Moreover, Burlington is the smallest of the off-price retailers, according to O’Sullivan, who says there’s room to grow the company’s network of 720 stores.
The new stores that Burlington has planned will be smaller. The company aims to open 54 net new stores in fiscal 2020 with an average size of 39,700 square feet, the first time the average will be less than 40,000 square feet.
Burlington reported fiscal fourth-quarter earnings that beat estimates, but guidance was soft. However, that’s also part of Burlington’s growth strategy. O’Sullivan said that the company will take a number of steps going forward, including planning “comp sales slightly more conservatively,” in order to better position itself to take advantage of buying opportunities when they become available.

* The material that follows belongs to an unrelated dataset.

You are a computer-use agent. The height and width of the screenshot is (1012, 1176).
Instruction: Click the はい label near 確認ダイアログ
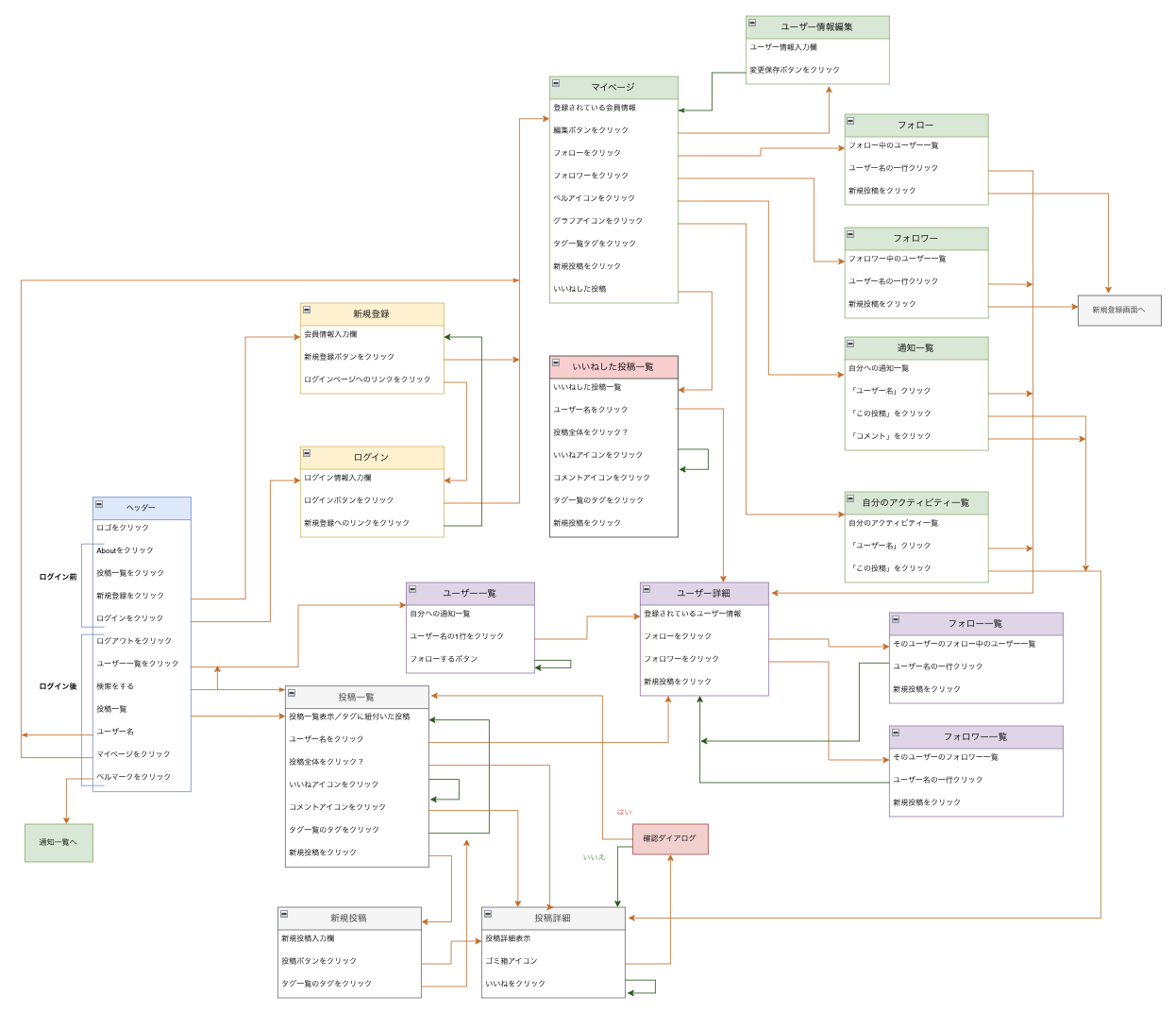tap(625, 810)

This “actually puts us in a stronger position to drive momentum in our comp store sales growth,” O’Sullivan said.
Wells Fargo analysts rate Burlington Stores stock as overweight with a $250 price target, that’s about 13% above its current price, calling it a “top pick.”
“As cautioned on the last call, management is taking a much more conservative approach to guidance going forward,” analysts led by Ike Boruchow said. “With the fiscal year ending on a high note and guidance now out of the way (‘beat and raise’ set up now highly visible), we see Burlington grinding higher from here.”
The off-price sector could be at a disadvantage because it relies so much on stores and so little on e-commerce, wrote MKM Partners in a note for Ross Stores Inc.
published Wednesday. Ross Stores reported a sales beat on Tuesday.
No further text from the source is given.